Thursday, 27 October 2005: 5:00 PM
Alvarado ABC (Hotel Albuquerque at Old Town)
Uncertainties in parameterizing clouds have been identified as important sources of error in climate model outputs. These problems are linked to insufficient data and the complex behaviors of clouds. Progress in reducing these uncertainties is being made as more data are collected and analyzed. In particular, polarimetric radars are capable of estimating microphysical cloud properties in addition to macrophysical features. In this paper, a physical-based electromagnetic backscattering model, whose components are based on previous experimental work, is presented for diagnosing and linking cloud particle behavior to the scattered signals received. The scatterers in the model consist of prolate and oblate spheroids and the scattering regime is assumed to be Rayleigh.
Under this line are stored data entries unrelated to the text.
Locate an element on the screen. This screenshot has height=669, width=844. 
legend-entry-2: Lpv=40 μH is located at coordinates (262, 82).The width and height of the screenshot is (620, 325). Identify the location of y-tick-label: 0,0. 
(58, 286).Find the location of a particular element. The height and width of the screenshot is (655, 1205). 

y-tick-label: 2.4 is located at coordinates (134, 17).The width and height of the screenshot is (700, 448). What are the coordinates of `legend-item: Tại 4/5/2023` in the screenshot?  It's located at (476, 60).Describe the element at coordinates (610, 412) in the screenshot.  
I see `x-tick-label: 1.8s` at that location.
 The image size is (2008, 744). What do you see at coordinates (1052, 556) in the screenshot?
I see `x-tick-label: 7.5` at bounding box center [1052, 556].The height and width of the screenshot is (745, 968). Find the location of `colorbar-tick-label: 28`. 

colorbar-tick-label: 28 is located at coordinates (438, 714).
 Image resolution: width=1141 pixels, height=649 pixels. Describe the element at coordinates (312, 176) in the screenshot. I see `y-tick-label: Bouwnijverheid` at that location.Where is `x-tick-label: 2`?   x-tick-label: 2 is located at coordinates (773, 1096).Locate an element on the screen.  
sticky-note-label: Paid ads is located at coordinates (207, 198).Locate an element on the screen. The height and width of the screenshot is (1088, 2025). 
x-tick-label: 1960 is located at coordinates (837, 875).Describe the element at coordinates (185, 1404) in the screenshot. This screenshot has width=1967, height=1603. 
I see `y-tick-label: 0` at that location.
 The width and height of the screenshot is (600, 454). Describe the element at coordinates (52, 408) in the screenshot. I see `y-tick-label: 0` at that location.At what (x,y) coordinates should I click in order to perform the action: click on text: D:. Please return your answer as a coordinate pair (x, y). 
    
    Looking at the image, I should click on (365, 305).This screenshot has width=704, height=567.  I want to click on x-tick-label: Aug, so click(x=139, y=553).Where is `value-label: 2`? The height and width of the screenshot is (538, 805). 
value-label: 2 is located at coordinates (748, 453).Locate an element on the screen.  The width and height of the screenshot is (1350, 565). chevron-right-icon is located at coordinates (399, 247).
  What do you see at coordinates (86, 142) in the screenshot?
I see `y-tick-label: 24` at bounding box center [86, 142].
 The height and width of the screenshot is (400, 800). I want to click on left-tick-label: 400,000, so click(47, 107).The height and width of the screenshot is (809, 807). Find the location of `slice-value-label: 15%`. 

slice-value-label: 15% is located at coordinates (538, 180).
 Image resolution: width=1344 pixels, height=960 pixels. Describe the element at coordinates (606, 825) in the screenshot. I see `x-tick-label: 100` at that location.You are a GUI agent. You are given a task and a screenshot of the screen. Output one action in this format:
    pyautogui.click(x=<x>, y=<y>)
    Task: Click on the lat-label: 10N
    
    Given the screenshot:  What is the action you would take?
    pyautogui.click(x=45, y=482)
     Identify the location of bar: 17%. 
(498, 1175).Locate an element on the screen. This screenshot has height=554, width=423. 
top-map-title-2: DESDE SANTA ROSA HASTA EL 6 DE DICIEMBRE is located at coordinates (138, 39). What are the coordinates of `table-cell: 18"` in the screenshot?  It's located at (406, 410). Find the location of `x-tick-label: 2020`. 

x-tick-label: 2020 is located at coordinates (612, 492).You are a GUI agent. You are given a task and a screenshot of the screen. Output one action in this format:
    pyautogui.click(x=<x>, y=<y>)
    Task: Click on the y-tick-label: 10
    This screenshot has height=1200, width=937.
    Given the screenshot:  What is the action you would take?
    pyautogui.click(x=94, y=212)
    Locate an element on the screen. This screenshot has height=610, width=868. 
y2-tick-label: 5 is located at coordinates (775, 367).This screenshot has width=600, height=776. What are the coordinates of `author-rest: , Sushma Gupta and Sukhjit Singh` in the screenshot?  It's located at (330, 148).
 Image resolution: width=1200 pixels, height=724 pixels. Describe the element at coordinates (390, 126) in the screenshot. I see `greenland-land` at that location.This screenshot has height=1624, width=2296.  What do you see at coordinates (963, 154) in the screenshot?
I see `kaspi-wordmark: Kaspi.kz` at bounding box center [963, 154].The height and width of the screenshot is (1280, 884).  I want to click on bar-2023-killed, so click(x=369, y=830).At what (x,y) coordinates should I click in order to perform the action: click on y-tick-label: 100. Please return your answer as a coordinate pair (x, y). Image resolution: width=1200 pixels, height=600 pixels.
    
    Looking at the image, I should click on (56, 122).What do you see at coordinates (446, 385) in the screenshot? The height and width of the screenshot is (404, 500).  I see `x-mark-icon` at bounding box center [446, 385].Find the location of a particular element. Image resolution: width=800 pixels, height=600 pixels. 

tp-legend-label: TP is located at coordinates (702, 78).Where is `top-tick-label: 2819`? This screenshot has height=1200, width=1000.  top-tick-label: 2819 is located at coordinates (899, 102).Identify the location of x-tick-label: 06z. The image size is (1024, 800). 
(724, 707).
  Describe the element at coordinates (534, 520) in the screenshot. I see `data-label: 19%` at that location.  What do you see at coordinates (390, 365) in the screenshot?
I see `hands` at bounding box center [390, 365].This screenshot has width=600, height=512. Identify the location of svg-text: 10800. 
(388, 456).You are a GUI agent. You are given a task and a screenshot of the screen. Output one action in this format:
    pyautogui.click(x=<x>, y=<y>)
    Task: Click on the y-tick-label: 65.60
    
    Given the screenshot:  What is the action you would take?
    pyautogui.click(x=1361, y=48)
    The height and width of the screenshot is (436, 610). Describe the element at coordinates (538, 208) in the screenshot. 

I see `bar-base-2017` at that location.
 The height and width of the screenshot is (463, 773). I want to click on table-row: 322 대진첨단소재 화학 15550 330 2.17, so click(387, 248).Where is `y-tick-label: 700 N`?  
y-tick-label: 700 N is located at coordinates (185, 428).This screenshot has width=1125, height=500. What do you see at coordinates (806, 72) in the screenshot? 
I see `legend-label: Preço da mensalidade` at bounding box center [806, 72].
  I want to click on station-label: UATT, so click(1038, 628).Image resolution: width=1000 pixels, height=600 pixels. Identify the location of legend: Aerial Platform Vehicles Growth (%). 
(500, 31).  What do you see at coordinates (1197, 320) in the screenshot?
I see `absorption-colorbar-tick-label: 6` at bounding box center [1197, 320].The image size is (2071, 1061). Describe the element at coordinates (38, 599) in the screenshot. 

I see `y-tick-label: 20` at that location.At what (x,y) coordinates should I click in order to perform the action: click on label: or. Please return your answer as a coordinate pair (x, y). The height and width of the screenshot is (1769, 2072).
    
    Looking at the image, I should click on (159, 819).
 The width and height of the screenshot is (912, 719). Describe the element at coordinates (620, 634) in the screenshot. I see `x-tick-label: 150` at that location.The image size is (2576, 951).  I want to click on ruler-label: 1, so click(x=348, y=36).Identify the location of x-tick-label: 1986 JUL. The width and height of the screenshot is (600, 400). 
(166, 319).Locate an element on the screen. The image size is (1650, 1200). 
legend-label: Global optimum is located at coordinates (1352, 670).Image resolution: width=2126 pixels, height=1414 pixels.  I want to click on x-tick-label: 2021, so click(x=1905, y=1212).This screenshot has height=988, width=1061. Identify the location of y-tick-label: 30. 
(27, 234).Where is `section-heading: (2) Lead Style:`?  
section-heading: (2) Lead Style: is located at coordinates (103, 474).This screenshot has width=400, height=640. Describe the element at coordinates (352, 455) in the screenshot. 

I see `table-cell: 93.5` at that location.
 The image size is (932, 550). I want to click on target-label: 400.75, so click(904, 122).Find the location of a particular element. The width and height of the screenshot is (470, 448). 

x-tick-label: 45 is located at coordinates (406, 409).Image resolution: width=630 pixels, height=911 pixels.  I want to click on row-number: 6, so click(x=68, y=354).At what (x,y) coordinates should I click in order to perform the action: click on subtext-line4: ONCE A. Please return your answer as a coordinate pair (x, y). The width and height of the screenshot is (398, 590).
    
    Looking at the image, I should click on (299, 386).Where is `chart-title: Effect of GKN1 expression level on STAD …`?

Inputs to the scattering model include mean drop diameter, equivalent spherical drop size distribution form, and liquid-water content. These parameters are converted to equivalent spheroids using mass conservation and diameter dependent axial ratios. A terminal fall velocity based on fall geometry is calculated and a background wind field is imposed. Finally, additional scaling and dyadic scattering of plane waves are applied to simulate the effective scattered signal. Using this simulation algorithm, innovative signal processing/filtering techniques will be developed for the observations of cold clouds. Comparative results will also be presented from the S-band polarimetric radar (KOUN) operated by the National Severe Storms Laboratory in Norman, Oklahoma.